Start of Data records

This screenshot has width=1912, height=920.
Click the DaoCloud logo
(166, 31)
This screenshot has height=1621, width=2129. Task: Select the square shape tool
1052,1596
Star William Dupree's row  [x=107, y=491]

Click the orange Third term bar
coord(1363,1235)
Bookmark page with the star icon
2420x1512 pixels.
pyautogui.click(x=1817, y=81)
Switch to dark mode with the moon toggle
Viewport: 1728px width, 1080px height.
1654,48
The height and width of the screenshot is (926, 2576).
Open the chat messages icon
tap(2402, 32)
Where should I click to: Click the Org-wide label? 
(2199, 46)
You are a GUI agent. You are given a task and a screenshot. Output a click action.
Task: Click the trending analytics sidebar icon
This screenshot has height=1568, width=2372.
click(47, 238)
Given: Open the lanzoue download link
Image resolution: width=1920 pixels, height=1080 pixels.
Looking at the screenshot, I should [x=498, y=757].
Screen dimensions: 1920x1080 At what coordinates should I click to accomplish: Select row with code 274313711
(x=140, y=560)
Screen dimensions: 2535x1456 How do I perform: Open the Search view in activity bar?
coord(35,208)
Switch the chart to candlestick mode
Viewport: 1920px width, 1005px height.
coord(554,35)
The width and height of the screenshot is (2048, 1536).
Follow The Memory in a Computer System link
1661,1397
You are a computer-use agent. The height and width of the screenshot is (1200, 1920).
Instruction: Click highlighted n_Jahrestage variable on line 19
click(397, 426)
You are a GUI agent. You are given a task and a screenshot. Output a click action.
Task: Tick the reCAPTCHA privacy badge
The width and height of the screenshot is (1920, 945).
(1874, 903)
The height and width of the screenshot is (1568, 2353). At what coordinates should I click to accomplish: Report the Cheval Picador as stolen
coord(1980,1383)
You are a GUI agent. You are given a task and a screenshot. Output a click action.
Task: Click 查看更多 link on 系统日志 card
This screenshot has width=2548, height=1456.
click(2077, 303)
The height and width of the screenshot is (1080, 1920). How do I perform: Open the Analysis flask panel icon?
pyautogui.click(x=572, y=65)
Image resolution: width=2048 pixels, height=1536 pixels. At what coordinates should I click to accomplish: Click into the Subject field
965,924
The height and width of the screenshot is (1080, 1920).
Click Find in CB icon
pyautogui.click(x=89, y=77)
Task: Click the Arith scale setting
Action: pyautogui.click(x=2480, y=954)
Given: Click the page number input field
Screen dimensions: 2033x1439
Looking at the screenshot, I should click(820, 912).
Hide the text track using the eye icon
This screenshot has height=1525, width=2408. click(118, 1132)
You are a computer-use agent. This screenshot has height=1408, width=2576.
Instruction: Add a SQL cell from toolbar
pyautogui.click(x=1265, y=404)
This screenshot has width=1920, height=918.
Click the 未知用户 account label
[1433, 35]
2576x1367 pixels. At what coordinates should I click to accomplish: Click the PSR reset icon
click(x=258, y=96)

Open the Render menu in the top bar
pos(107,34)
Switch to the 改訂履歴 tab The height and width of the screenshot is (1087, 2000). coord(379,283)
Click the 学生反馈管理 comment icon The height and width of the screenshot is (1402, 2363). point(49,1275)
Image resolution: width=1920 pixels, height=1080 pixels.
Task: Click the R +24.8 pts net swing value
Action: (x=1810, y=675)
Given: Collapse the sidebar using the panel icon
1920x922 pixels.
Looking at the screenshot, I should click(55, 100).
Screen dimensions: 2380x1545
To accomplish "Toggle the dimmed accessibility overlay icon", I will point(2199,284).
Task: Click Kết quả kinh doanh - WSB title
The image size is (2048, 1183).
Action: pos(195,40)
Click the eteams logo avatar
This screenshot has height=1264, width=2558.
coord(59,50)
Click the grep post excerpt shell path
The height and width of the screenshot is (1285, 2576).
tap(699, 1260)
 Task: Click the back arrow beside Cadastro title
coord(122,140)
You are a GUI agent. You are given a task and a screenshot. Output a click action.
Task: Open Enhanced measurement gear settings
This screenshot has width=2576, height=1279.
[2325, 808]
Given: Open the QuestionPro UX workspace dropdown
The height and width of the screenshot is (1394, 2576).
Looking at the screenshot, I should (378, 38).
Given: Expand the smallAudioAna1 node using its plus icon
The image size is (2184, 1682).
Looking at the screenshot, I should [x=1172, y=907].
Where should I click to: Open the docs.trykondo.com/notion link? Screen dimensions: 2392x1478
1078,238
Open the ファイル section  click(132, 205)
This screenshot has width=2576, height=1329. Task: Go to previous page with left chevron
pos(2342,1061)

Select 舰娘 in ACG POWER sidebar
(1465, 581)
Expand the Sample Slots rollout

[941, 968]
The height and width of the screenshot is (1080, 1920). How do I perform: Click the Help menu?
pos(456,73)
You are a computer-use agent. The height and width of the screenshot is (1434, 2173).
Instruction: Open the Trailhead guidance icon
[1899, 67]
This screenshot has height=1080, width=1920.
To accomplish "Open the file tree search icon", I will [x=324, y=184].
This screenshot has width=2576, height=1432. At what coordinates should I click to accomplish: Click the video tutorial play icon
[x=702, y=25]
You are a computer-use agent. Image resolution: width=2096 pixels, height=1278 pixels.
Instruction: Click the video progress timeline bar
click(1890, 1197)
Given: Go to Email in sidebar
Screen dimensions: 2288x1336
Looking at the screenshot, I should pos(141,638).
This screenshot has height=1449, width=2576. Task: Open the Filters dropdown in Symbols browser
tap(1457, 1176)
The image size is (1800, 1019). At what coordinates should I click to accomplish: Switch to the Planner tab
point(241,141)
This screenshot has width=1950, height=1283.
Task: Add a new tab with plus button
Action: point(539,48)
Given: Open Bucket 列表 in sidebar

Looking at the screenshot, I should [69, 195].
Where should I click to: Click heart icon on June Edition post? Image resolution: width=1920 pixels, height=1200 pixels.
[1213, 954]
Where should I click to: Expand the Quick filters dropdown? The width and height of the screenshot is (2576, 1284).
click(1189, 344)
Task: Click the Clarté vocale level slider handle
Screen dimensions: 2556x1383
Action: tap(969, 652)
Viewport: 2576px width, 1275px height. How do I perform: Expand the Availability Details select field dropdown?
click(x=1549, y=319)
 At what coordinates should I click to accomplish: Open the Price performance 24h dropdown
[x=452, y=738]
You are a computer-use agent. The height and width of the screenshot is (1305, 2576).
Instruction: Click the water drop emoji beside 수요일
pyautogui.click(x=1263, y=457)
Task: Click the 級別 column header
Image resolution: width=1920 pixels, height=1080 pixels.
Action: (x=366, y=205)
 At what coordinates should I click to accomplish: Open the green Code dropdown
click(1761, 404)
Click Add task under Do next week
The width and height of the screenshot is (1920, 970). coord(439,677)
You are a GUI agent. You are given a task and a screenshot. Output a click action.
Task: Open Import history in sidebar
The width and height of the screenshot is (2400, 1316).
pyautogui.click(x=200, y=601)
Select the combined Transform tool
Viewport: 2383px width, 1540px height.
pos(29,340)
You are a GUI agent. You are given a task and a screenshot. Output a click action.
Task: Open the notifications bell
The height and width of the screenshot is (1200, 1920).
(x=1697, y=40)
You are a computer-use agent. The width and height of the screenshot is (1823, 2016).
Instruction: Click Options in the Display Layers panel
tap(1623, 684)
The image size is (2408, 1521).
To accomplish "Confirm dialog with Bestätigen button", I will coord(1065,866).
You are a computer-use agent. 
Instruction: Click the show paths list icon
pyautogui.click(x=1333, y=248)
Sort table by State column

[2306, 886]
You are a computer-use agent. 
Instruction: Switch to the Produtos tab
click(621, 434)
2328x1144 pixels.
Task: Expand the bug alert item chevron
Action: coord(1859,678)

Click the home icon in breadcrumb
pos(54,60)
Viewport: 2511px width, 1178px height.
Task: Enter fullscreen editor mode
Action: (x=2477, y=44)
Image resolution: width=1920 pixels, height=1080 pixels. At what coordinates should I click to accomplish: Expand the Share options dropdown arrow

End of Data records

Return the whole listing above verbatim.

This screenshot has width=1912, height=920.
Click the DaoCloud logo
(166, 31)
This screenshot has height=1621, width=2129. Task: Select the square shape tool
1052,1596
Star William Dupree's row  [x=107, y=491]

Click the orange Third term bar
coord(1363,1235)
Bookmark page with the star icon
2420x1512 pixels.
pyautogui.click(x=1817, y=81)
Switch to dark mode with the moon toggle
Viewport: 1728px width, 1080px height.
1654,48
The height and width of the screenshot is (926, 2576).
Open the chat messages icon
tap(2402, 32)
Where should I click to: Click the Org-wide label? 
(2199, 46)
You are a GUI agent. You are given a task and a screenshot. Output a click action.
Task: Click the trending analytics sidebar icon
This screenshot has height=1568, width=2372.
click(47, 238)
Given: Open the lanzoue download link
Image resolution: width=1920 pixels, height=1080 pixels.
Looking at the screenshot, I should [x=498, y=757].
Screen dimensions: 1920x1080 At what coordinates should I click to accomplish: Select row with code 274313711
(x=140, y=560)
Screen dimensions: 2535x1456 How do I perform: Open the Search view in activity bar?
coord(35,208)
Switch the chart to candlestick mode
Viewport: 1920px width, 1005px height.
coord(554,35)
The width and height of the screenshot is (2048, 1536).
Follow The Memory in a Computer System link
1661,1397
You are a computer-use agent. The height and width of the screenshot is (1200, 1920).
Instruction: Click highlighted n_Jahrestage variable on line 19
click(397, 426)
You are a GUI agent. You are given a task and a screenshot. Output a click action.
Task: Tick the reCAPTCHA privacy badge
The width and height of the screenshot is (1920, 945).
(1874, 903)
The height and width of the screenshot is (1568, 2353). At what coordinates should I click to accomplish: Report the Cheval Picador as stolen
coord(1980,1383)
You are a GUI agent. You are given a task and a screenshot. Output a click action.
Task: Click 查看更多 link on 系统日志 card
This screenshot has width=2548, height=1456.
click(2077, 303)
The height and width of the screenshot is (1080, 1920). How do I perform: Open the Analysis flask panel icon?
pyautogui.click(x=572, y=65)
Image resolution: width=2048 pixels, height=1536 pixels. At what coordinates should I click to accomplish: Click into the Subject field
965,924
The height and width of the screenshot is (1080, 1920).
Click Find in CB icon
pyautogui.click(x=89, y=77)
Task: Click the Arith scale setting
Action: pyautogui.click(x=2480, y=954)
Given: Click the page number input field
Screen dimensions: 2033x1439
Looking at the screenshot, I should click(820, 912).
Hide the text track using the eye icon
This screenshot has height=1525, width=2408. click(118, 1132)
You are a computer-use agent. This screenshot has height=1408, width=2576.
Instruction: Add a SQL cell from toolbar
pyautogui.click(x=1265, y=404)
This screenshot has width=1920, height=918.
Click the 未知用户 account label
[1433, 35]
2576x1367 pixels. At what coordinates should I click to accomplish: Click the PSR reset icon
click(x=258, y=96)

Open the Render menu in the top bar
pos(107,34)
Switch to the 改訂履歴 tab The height and width of the screenshot is (1087, 2000). coord(379,283)
Click the 学生反馈管理 comment icon The height and width of the screenshot is (1402, 2363). point(49,1275)
Image resolution: width=1920 pixels, height=1080 pixels.
Task: Click the R +24.8 pts net swing value
Action: (x=1810, y=675)
Given: Collapse the sidebar using the panel icon
1920x922 pixels.
Looking at the screenshot, I should click(55, 100).
Screen dimensions: 2380x1545
To accomplish "Toggle the dimmed accessibility overlay icon", I will point(2199,284).
Task: Click Kết quả kinh doanh - WSB title
The image size is (2048, 1183).
Action: pos(195,40)
Click the eteams logo avatar
This screenshot has height=1264, width=2558.
coord(59,50)
Click the grep post excerpt shell path
The height and width of the screenshot is (1285, 2576).
tap(699, 1260)
 Task: Click the back arrow beside Cadastro title
coord(122,140)
You are a GUI agent. You are given a task and a screenshot. Output a click action.
Task: Open Enhanced measurement gear settings
This screenshot has width=2576, height=1279.
[2325, 808]
Given: Open the QuestionPro UX workspace dropdown
The height and width of the screenshot is (1394, 2576).
Looking at the screenshot, I should (378, 38).
Given: Expand the smallAudioAna1 node using its plus icon
The image size is (2184, 1682).
Looking at the screenshot, I should [x=1172, y=907].
Where should I click to: Open the docs.trykondo.com/notion link? Screen dimensions: 2392x1478
1078,238
Open the ファイル section  click(132, 205)
This screenshot has width=2576, height=1329. Task: Go to previous page with left chevron
pos(2342,1061)

Select 舰娘 in ACG POWER sidebar
(1465, 581)
Expand the Sample Slots rollout

[941, 968]
The height and width of the screenshot is (1080, 1920). How do I perform: Click the Help menu?
pos(456,73)
You are a computer-use agent. The height and width of the screenshot is (1434, 2173).
Instruction: Open the Trailhead guidance icon
[1899, 67]
This screenshot has height=1080, width=1920.
To accomplish "Open the file tree search icon", I will [x=324, y=184].
This screenshot has width=2576, height=1432. At what coordinates should I click to accomplish: Click the video tutorial play icon
[x=702, y=25]
You are a computer-use agent. Image resolution: width=2096 pixels, height=1278 pixels.
Instruction: Click the video progress timeline bar
click(1890, 1197)
Given: Go to Email in sidebar
Screen dimensions: 2288x1336
Looking at the screenshot, I should pos(141,638).
This screenshot has height=1449, width=2576. Task: Open the Filters dropdown in Symbols browser
tap(1457, 1176)
The image size is (1800, 1019). At what coordinates should I click to accomplish: Switch to the Planner tab
point(241,141)
This screenshot has width=1950, height=1283.
Task: Add a new tab with plus button
Action: point(539,48)
Given: Open Bucket 列表 in sidebar

Looking at the screenshot, I should [69, 195].
Where should I click to: Click heart icon on June Edition post? Image resolution: width=1920 pixels, height=1200 pixels.
[1213, 954]
Where should I click to: Expand the Quick filters dropdown? The width and height of the screenshot is (2576, 1284).
click(1189, 344)
Task: Click the Clarté vocale level slider handle
Screen dimensions: 2556x1383
Action: tap(969, 652)
Viewport: 2576px width, 1275px height. How do I perform: Expand the Availability Details select field dropdown?
click(x=1549, y=319)
 At what coordinates should I click to accomplish: Open the Price performance 24h dropdown
[x=452, y=738]
You are a computer-use agent. The height and width of the screenshot is (1305, 2576).
Instruction: Click the water drop emoji beside 수요일
pyautogui.click(x=1263, y=457)
Task: Click the 級別 column header
Image resolution: width=1920 pixels, height=1080 pixels.
Action: (x=366, y=205)
 At what coordinates should I click to accomplish: Open the green Code dropdown
click(1761, 404)
Click Add task under Do next week
The width and height of the screenshot is (1920, 970). coord(439,677)
You are a GUI agent. You are given a task and a screenshot. Output a click action.
Task: Open Import history in sidebar
The width and height of the screenshot is (2400, 1316).
pyautogui.click(x=200, y=601)
Select the combined Transform tool
Viewport: 2383px width, 1540px height.
pos(29,340)
You are a GUI agent. You are given a task and a screenshot. Output a click action.
Task: Open the notifications bell
The height and width of the screenshot is (1200, 1920).
(x=1697, y=40)
You are a computer-use agent. The width and height of the screenshot is (1823, 2016).
Instruction: Click Options in the Display Layers panel
tap(1623, 684)
The image size is (2408, 1521).
To accomplish "Confirm dialog with Bestätigen button", I will coord(1065,866).
You are a computer-use agent. 
Instruction: Click the show paths list icon
pyautogui.click(x=1333, y=248)
Sort table by State column

[2306, 886]
You are a computer-use agent. 
Instruction: Switch to the Produtos tab
click(621, 434)
2328x1144 pixels.
Task: Expand the bug alert item chevron
Action: coord(1859,678)

Click the home icon in breadcrumb
pos(54,60)
Viewport: 2511px width, 1178px height.
Task: Enter fullscreen editor mode
Action: (x=2477, y=44)
Image resolution: width=1920 pixels, height=1080 pixels. At what coordinates should I click to accomplish: Expand the Share options dropdown arrow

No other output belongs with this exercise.